Más de 400.000 trabajadores y trabajadoras están supeditados a las acciones políticas encaminadas al vehículo eléctrico.
La Federación de Industria, Construcción y Agro de UGT ha lanzado una seria advertencia sobre la situación crítica que atraviesan los talleres de “barrio” y los pequeños concesionarios de automoción, un sector histórico que da empleo a miles de personas trabajadoras y que, según el Sindicato, se encuentra “cada vez más asfixiado por los costes, la falta de apoyo institucional y un modelo de transformación que está dejando atrás a las pequeñas empresas y sus plantillas”.
Desde UGT FICA denunciamos que la transición hacia el vehículo eléctrico, la digitalización de la automoción y la concentración empresarial están golpeando especialmente a los negocios de proximidad, muchos de ellos familiares, que durante décadas han garantizado el mantenimiento y reparación de vehículos en barrios y municipios de todo el país.

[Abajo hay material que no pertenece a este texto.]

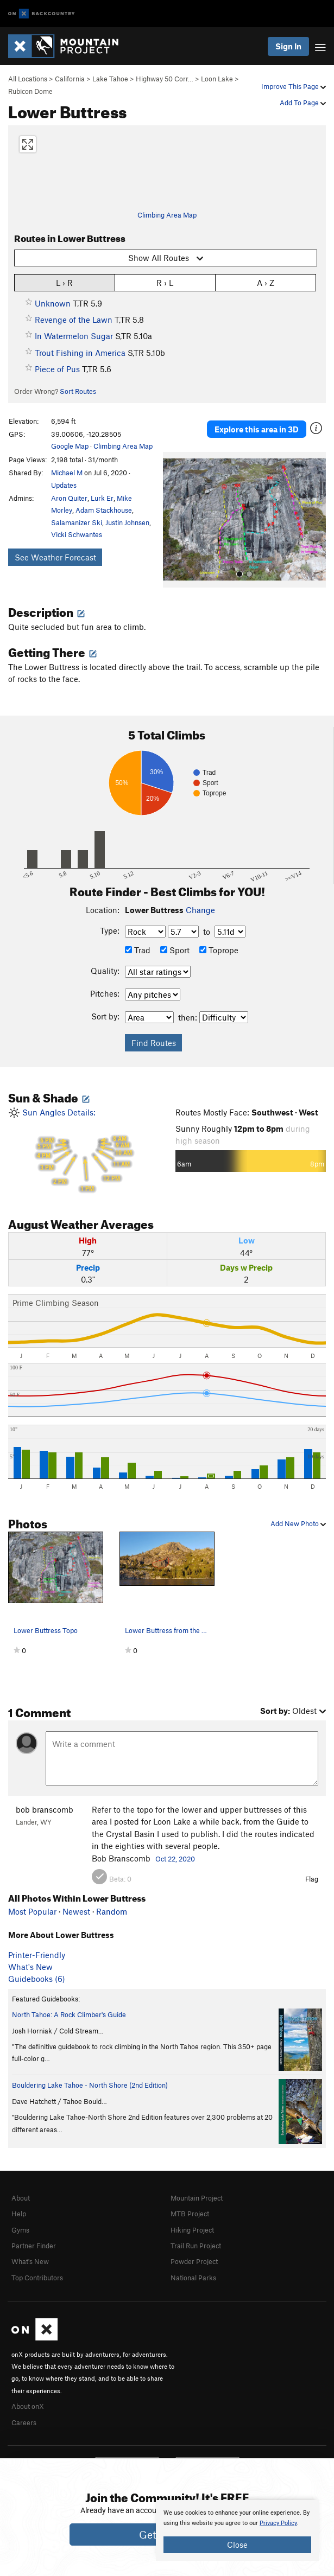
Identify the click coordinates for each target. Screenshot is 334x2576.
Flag (311, 1878)
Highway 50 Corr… (164, 78)
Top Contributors (37, 2277)
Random (111, 1911)
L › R (64, 282)
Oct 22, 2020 (175, 1858)
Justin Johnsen (127, 522)
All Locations (27, 78)
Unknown (53, 303)
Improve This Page (293, 86)
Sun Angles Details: (83, 1150)
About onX (27, 2406)
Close (237, 2544)
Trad (137, 950)
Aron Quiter (69, 498)
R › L (164, 282)
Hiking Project (192, 2230)
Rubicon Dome (30, 91)
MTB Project (190, 2213)
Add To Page (303, 102)
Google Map (70, 446)
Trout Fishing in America (80, 353)
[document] (237, 2530)
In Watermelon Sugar (74, 336)
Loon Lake (217, 78)
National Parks (193, 2277)
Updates (64, 485)
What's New (30, 1967)
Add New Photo (298, 1523)
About (20, 2198)
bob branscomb (44, 1809)
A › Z (265, 282)
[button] (174, 520)
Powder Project (194, 2261)
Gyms (20, 2230)
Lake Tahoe (110, 78)
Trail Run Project (196, 2245)
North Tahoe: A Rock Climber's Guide (69, 2014)
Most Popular (32, 1911)
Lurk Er (102, 498)
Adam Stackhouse (103, 510)
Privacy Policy (278, 2523)
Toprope (218, 950)
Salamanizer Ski (76, 522)
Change (200, 910)
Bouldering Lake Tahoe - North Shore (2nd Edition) (90, 2085)
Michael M (67, 472)
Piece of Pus (57, 369)
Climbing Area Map (167, 215)
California (70, 78)
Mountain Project (197, 2198)
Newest (76, 1911)
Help (18, 2213)
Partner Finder (33, 2245)
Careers (23, 2422)
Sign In (288, 46)
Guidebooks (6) (36, 1979)
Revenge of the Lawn (73, 319)
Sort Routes (78, 391)
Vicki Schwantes (76, 534)
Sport (175, 950)
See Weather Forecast (55, 557)
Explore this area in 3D (257, 429)
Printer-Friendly (36, 1955)
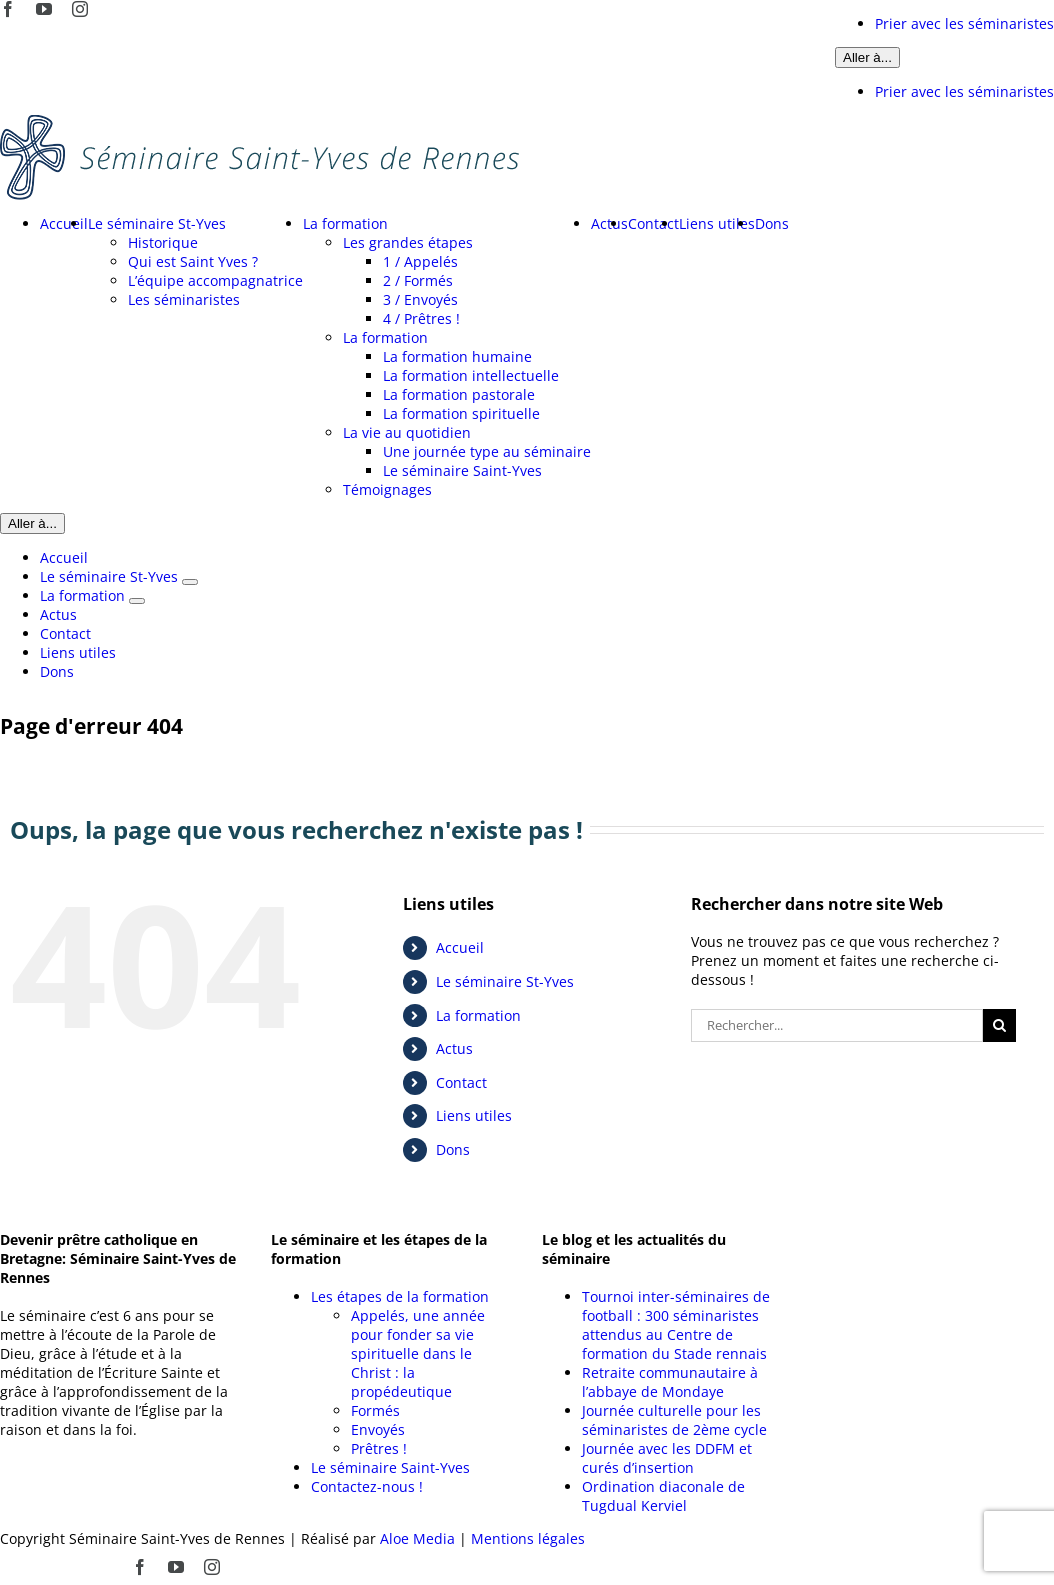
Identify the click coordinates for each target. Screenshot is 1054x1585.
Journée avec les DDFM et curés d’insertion (667, 1458)
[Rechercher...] (837, 1025)
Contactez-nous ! (367, 1486)
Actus (454, 1048)
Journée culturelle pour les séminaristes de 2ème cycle (674, 1420)
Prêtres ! (379, 1448)
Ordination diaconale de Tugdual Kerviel (663, 1496)
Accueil (460, 947)
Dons (453, 1149)
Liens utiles (474, 1115)
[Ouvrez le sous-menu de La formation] (137, 601)
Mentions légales (528, 1538)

“Se habla constantemente de innovación, sostenibilidad y movilidad del futuro, pero nadie pone el foco en quienes mantienen el sector funcionando cada día. Los talleres de barrio son una pieza esencial de la economía y del empleo local, y hoy están en peligro”, señala el secretario del Sector Automovilístico de UGT FICA, Jordi Carmona.
El sindicato alerta de que cientos de pequeños talleres afrontan una situación límite ante el incremento continuado de los costes energéticos, alquileres, suministros y equipamiento técnico, unido a las elevadas inversiones que exige la adaptación a las nuevas tecnologías de los vehículos eléctricos e híbridos.
A esta presión económica se suma la creciente dificultad para encontrar mano de obra cualificada y el deterioro de las condiciones laborales en parte del sector. UGT FICA denuncia que muchos trabajadores y trabajadoras soportan sobrecarga de trabajo, salarios insuficientes y una creciente incertidumbre sobre el futuro de sus empleos.
“La automoción está cambiando a gran velocidad, pero no se puede permitir que esta transformación se haga sacrificando empleo, precarizando plantillas o condenando al cierre a miles de pequeños talleres” remarca Jordi Carmona.
Proliferación de grandes grupo
UGT FICA considera especialmente preocupante el avance de modelos empresariales que concentran el mercado en grandes grupos y cadenas, debilitando progresivamente el tejido tradicional de talleres independientes y de proximidad. Según el sindicato, esta situación no solo pone en riesgo puestos de trabajo, sino también un servicio esencial para millones de ciudadanos.
“Cuando desaparece un taller de barrio no solo cierra un negocio; desaparece empleo cualificado, cercanía con el cliente y actividad económica en nuestros barrios y municipios”, apunta Jordi Carmona.
Ante esta situación, UGT FICA reclama un plan urgente de apoyo al sector que incluya medidas laborales, industriales y formativas para garantizar la supervivencia de los talleres de proximidad y proteger el empleo.
Entre las principales reivindicaciones del sindicato destacan:
- Garantías reales de mantenimiento del empleo durante la transición energética y digital.
- Ayudas públicas para la modernización tecnológica de pequeños talleres y concesionarios.
- Formación continua, gratuita y especializada para adaptar a las plantillas a las nuevas tecnologías.
- Refuerzo de la negociación colectiva y mejora de salarios y condiciones laborales.
- Medidas específicas para asegurar el relevo generacional en los oficios de automoción.
- Participación activa de los sindicatos en los procesos de transformación industrial.
UGT FICA insiste en que la transformación del automóvil debe hacerse “con los trabajadores y trabajadoras dentro” y no a costa de quienes han sostenido históricamente el sector.
“El futuro de la movilidad no puede construirse dejando atrás a miles de trabajadores y pequeños talleres que llevan décadas garantizando un servicio esencial a la ciudadanía. Defender los talleres de barrio es defender empleo digno, economía local y cohesión social”, concluye Jordi Carmona.